Pfändung

Was ist eine Pfändung?

Diese Definition beschreibt eine Situation, in welcher der Schuldner die Zahlungen an den Gläubiger nicht mehr zahlen kann. Dieser besitzt nun das Recht, mithilfe einer vom Gericht abgesegneten Zwangsvollstreckung seine Forderungen einzutreiben. Das hierfür benötigte Dokument ist ein sogenannter Vollstreckungsbescheid. Dieser ist notwendig, um die Zwangsvollstreckung durchzuführen. Der Gläubiger kann bei einer solche Vollstreckung alle beweglichen Sachen des Schuldners übernehmen, welche nicht der unpfändbarkeit unterliegen. Das Eintreiben der Pfandobjekte beschränkt sich jedoch nicht nur auf bewegliche Sachen. Auch Wertpapiere oder Ansprüche auf Vermögenswerte können eingezogen werden.

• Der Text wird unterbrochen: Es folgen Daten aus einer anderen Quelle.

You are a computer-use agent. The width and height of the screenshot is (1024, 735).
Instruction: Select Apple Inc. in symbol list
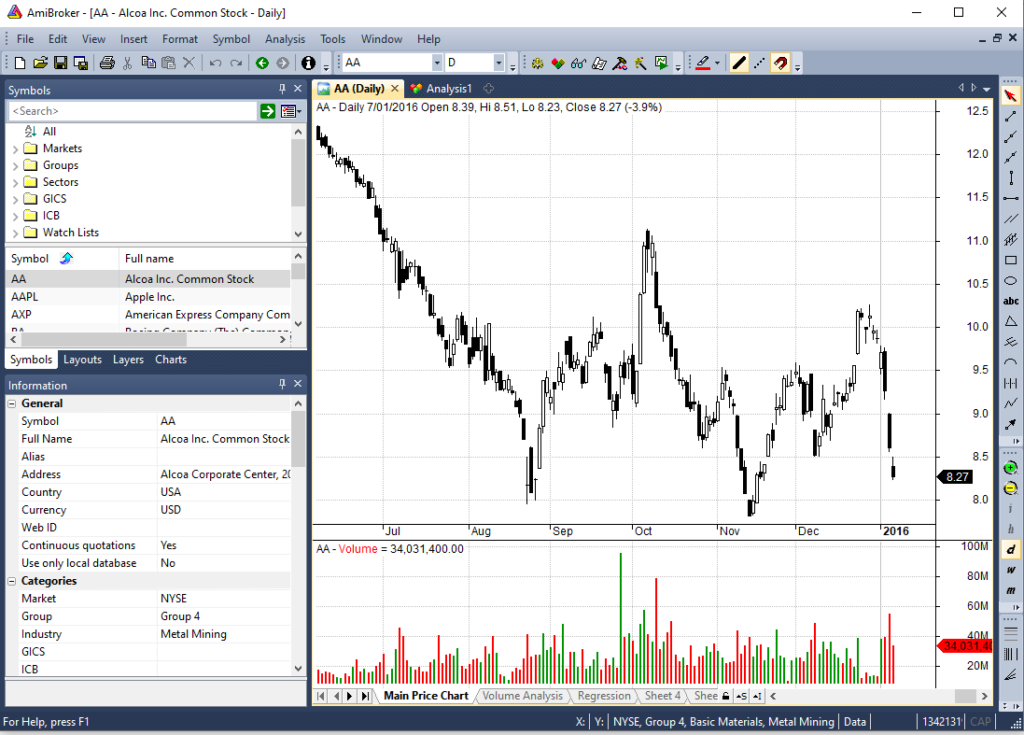pyautogui.click(x=150, y=297)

Wo kommt eine Pfändung vor?

Das Einziehen von Besitztümern des Schuldners kommt immer dann vor, wenn dieser nicht mehr in der Lage ist seine Schulden zu tilgen. Damit der Gläubiger dennoch wenigstens teilweise seine Kreditauszahlungen wieder zurückbekommt, kann er die Besitztümer des Schuldners verpfänden. Durchgeführt wird eine solche Verpfändung meistens in der Wohnung des Schuldners. Ein Gerichtsvollzieher oder ein Vollziehungsbeamter durchsuchen hierbei die Wohnung und definieren, was als lebensnotwendig deklariert wird und was verpfändet werden kann. Oft fokussieren sich die Vollstrecker bei einer solchen Durchsuchung auf neue und teure Gegenstände, die den Aufwand einer Durchsuchung aufwiegen und die Schuldenlast senken können.

Was gibt es noch über eine Pfändung zu sagen?

Seit 2012 ist es möglich, dass eine natürliche Person bei einer Bank ein Pfändungsschutzkonto einrichten kann. Mithilfe eines solchen Kontos, können nur noch bestimmte gesetzlich vorgeschriebene Sperrungen vorgenommen werden, welche erst ab einer vordefinierten Summe greifen. Es ist somit möglich einen gewissen Geldbetrag vor einer Verpfändung zu bewahren. Pro Person ist jedoch nur die Einrichtung eines Pfändungsschutzkontos erlaubt.